To grasp its true significance, recall that the 14th Amendment stands alongside the 13th and 15th amendments as a foundation of civil rights. Together, these Reconstruction amendments abolished slavery, guaranteed citizenship and equal protection, and banned racial discrimination in voting, forging a new promise of equality for Black Americans.
This significance is further stressed by the fact that the 14th Amendment overturned the Supreme Court’s Dred Scott v. Sandford (1857) ruling, in which the Court, by a 7-2 decision, held that African Americans – whether enslaved or free – were not citizens under the U.S. Constitution and thus could not sue in federal court. The decision also infamously stated that Black people “had no rights which the white man was bound to respect.”
Trump’s modus operandi is to use the courts to get his way. However, now, the worm has turned. As of early 2026, the second Trump administration has faced over 600 to 700 lawsuits, with trackers identifying hundreds of active challenges to executive actions on immigration, environmental regulations and government efficiency efforts. These lawsuits include over 100 filed by Democratic state attorneys general.
Against this backdrop, Trump may find the Supreme Court less receptive than he hopes. Last week, most associate justices pressed Solicitor General D. John Sauer with tough questions, signaling deep skepticism about ending birthright citizenship and stripping millions of American-born citizens of their 14th Amendment rights.

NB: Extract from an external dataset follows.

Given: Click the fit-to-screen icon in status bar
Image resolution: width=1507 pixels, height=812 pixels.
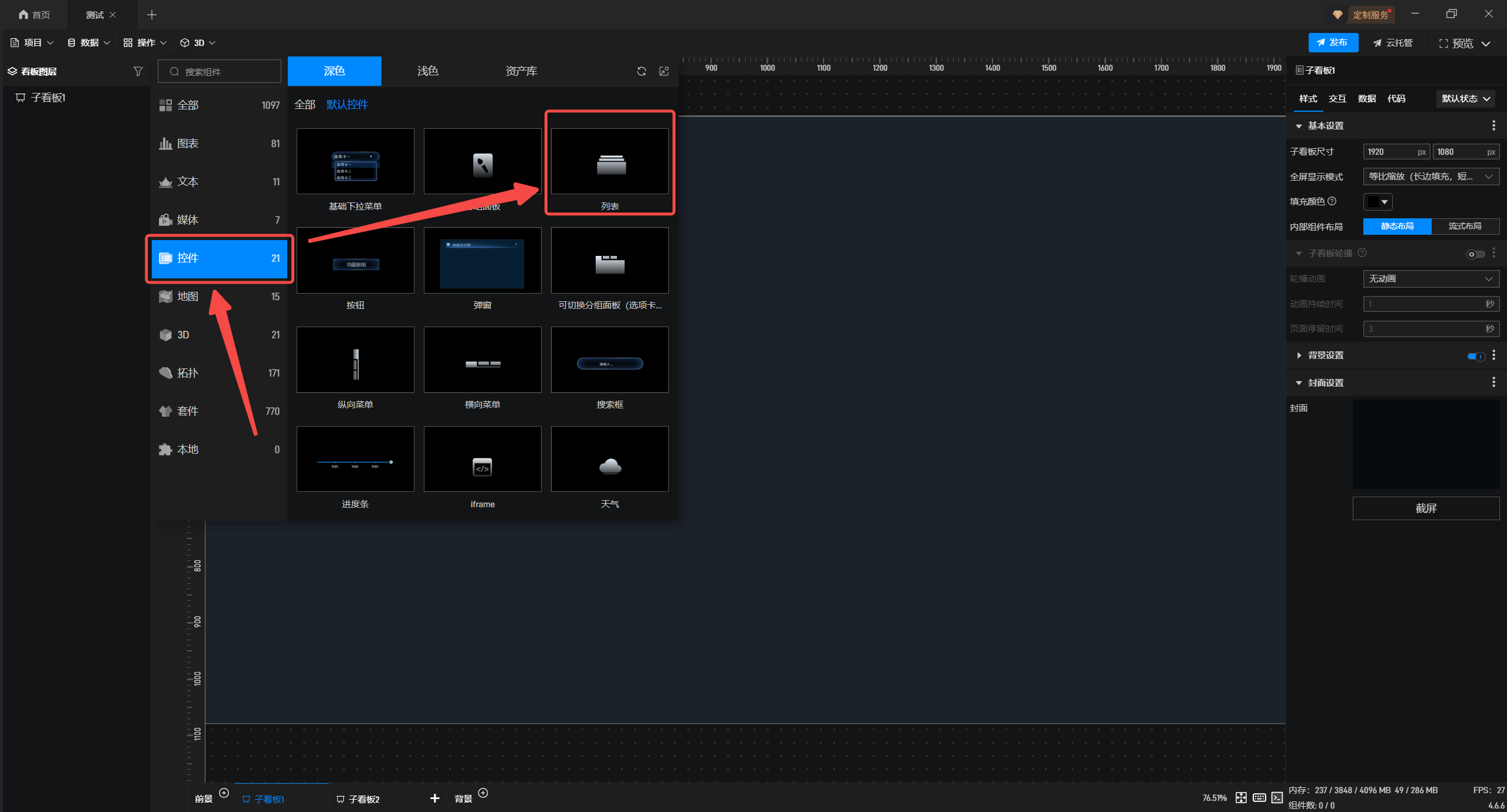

Repeating this skepticism, civil rights leaders have called Trump’s executive order “an unlawful attempt to rewrite the Constitution,” and emphasized that the order would disproportionately harm “children and families of color.”
As these debates intensify, the Constitution’s promise that all born here are citizens is in the hands of America’s highest court.
The Supreme Court faces a life-altering decision. Will the justices stand by the 14th Amendment of the Constitution? Or will they uphold Trump’s executive order, which will require a lengthy process to amend a Constitutional Amendment, to act on Trump’s executive order? Congressional approval, and allow Trump to get the consent of 28 states and voters?
Trump’s order expands his political power and allows him to choose who is a citizen and who isn’t.
That is exactly what the 14th Amendment was designed to prevent: political manipulation of citizenship.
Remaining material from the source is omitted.